Deru angin berhembus
diantara helaian rambut membuat sejuk dan tenang. Hujan tidak membahasi belahan
bumi yang kuinjak dalam beberapa pekan ini, namun jalanan tetap terlihat basah,
basah akan kenangan. Hari telah berganti menjadi minggu, dan minggu akan berganti
menjadi bulan. Kenangan akan selalu membanjiri setiap langkah maupun tempat. Katakan
padaku, dimana tempat yang belum pernah kita singgahi? Katakan padaku, kemana
aku harus melangkah untuk dapat sedikit enyah dari kenangan ini.
Merpatiku, belum genap sebulan
kamu pergi meninggalkan aku untuk kedua kalinya. Kehilangan ini bukanlah
sesuatu yang aku mau. Sudah pernah aku merasakan perihnya ditinggalkan olehmu,
oleh karena itu, aku berusaha menjaga dan menjadi yang terbaik agar kamu bisa
tetap tinggal bukan hanya sekedar singgah. Merpatiku, aku tidak percaya semua
ini terjadi, dari aku yang sangat menyayangimu, berharap memiliki atap yang
sama denganmu, berharap dapat menjadi makmum dalam ibadahmu.
Masalah demi masalah datang
silih berganti, namun yang kutahu semua itu dapat kita lalui walau sedikit
terseok-seok. Katamu aku adalah wanita yang terkuat, katamu aku adalah tempatmu
untuk kembali dari kepenatan, katamu aku adalah wanita yang baik, katamu aku
adalah pilihanmu, dan semua katamu tentang aku yang selalu terngiang dibenakku.

## DATA YANG DITAMPILKAN
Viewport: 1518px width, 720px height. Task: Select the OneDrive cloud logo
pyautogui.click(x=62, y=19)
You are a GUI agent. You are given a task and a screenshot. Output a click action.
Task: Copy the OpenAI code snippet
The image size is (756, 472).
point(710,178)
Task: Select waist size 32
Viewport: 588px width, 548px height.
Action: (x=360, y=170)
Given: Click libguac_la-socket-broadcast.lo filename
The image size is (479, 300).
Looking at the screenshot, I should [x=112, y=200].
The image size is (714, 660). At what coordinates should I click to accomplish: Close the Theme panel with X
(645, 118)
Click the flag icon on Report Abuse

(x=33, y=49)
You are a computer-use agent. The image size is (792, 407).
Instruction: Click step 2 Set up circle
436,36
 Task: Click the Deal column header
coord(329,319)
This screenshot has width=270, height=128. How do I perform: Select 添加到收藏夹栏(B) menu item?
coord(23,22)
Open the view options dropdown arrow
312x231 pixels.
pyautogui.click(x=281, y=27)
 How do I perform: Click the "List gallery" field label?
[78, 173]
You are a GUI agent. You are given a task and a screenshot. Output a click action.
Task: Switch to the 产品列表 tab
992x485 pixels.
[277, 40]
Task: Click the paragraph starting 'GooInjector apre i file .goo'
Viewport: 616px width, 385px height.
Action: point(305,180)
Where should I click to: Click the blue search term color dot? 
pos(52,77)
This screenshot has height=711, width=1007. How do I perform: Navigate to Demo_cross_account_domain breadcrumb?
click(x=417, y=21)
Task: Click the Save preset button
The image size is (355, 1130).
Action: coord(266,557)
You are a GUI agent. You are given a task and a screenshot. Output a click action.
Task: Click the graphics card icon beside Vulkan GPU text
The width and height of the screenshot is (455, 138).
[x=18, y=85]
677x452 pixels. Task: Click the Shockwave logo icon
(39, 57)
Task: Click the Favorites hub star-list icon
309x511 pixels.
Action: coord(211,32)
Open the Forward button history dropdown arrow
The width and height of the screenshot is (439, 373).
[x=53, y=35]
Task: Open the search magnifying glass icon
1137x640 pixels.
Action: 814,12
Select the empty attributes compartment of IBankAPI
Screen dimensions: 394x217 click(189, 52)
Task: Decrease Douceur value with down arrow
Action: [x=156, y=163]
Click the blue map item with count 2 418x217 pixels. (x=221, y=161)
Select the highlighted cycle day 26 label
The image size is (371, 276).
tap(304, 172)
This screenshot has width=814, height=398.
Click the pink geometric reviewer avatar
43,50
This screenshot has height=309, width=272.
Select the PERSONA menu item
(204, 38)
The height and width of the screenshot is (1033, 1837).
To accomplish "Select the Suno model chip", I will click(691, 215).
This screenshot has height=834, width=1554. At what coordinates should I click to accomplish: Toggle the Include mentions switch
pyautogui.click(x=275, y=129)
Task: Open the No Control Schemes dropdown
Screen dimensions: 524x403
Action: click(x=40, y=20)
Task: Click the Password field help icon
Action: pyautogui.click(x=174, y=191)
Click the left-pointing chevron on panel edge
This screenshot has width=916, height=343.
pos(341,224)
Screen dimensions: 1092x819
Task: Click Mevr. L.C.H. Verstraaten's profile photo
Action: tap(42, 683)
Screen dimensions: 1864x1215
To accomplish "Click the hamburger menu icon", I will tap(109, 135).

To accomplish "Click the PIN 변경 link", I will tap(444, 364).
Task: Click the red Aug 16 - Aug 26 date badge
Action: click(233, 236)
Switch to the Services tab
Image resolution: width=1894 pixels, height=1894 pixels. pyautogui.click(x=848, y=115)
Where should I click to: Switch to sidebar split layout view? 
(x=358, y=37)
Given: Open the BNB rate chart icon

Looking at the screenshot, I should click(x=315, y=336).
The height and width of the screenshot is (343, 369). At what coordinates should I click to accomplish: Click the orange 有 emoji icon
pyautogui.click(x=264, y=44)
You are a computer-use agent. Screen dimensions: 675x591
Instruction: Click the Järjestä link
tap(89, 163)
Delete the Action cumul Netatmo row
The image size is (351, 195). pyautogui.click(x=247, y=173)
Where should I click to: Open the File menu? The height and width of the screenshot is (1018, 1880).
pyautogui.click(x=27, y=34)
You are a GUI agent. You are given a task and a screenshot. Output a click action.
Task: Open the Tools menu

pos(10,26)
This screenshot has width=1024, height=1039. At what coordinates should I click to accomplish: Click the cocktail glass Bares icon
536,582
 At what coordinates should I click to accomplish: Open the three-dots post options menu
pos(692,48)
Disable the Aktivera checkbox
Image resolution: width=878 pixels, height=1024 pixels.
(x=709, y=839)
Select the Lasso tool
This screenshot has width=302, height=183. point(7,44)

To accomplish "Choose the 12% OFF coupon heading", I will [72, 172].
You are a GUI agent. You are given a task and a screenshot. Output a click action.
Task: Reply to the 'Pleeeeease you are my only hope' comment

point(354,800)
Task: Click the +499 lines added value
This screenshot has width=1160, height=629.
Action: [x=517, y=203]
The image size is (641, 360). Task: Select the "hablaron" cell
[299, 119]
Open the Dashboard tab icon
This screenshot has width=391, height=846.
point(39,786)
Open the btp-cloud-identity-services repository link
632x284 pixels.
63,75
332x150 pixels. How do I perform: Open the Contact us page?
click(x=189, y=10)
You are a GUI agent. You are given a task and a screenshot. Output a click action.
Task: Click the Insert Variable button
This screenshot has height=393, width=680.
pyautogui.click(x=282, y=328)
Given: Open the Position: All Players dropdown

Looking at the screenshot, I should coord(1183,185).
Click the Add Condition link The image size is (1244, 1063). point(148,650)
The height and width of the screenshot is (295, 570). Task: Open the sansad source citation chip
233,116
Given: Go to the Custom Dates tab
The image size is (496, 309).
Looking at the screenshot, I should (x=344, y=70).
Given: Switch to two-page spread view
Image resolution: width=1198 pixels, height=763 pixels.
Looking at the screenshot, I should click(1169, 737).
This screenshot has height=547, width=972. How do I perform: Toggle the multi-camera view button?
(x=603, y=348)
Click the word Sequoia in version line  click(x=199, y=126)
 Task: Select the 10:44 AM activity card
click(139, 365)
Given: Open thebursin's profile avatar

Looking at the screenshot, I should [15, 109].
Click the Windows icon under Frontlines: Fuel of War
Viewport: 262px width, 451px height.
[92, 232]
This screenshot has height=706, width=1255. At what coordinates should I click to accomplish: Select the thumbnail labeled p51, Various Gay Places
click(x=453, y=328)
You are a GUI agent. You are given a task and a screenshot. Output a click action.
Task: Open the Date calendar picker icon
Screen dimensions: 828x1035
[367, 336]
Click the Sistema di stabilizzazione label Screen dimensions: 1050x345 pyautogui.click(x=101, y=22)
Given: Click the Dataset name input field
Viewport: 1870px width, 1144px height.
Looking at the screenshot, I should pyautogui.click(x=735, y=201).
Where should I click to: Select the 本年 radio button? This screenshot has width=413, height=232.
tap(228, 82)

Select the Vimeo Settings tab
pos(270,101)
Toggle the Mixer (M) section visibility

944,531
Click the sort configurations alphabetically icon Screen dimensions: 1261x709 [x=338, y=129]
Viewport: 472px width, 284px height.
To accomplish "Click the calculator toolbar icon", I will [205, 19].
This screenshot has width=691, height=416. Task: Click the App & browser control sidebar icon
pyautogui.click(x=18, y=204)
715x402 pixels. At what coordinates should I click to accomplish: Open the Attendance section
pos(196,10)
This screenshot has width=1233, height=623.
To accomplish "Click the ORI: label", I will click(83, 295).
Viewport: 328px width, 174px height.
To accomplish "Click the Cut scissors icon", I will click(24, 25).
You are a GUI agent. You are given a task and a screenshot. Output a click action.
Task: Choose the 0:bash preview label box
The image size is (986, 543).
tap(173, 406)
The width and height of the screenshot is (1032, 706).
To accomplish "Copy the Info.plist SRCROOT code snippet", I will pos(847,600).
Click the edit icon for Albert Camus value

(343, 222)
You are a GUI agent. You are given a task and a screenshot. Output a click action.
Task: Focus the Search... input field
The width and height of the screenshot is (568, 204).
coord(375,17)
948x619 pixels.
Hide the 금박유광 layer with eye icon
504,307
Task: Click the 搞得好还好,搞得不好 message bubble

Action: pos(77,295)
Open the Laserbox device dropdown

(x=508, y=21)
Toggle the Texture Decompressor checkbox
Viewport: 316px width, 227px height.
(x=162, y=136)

## TUJUAN A
Dalam tulisan tentang kenangan, apa saja sebutan untuk "aku" yang didahului frasa "katamu aku adalah"? Sebutkan semuanya.
## TUJUAN B
Menurut tulisan tentang kenangan, sudah berapa lama Merpatiku pergi meninggalkan si aku?
## TUJUAN C
Teruskan tulisan tentang kenangan, mulai setelah kalimat terakhirnya.

## HASIL A
- wanita yang terkuat
- tempatmu untuk kembali dari kepenatan
- wanita yang baik
- pilihanmu

## HASIL B
Belum genap sebulan.

## HASIL C
Saat, semua “katamu aku adalah...” terucap, apakah benar saat itu kamu sadar
mengucapkannya? Jika memang sadar, kenapa aku ditinggalkan olehmu tanpa
persiapan? Tanpa ada angin apapun, tanpa ada kabar dan berita. Semua terjadi
begitu cepat, saat aku merasa semuanya masih baik-baik saja pada tempatnya.
Merpatiku, aku masih akan
selalu percaya padamu, kamu tau bahwa apapun yang kamu lakukan, pintu hatiku
selalu terbuka untukmu. Namun, kepergian ini menyisakan luka yang begitu dalam
tancapannya. Mungkin aku pernah kehilanganmu, akan tetapi semua ini berbeda. Karena,
aku yang bukan lagi anak-anak yang mengharapkan hubungan sekedarnya, aku ingin
hubungan ini menjadi suatu yang sakral dimata semuanya. Tapi, tidak denganmu,
pikirmu bukanlah aku orangnya. Kenapa jika memang bukan aku kamu harus berkata
tentang “katamu aku adalah...” padahal cukuplah dengan jujur berkata bahwa
memang aku tidak akan bisa mencapai taraf yang kamu mau.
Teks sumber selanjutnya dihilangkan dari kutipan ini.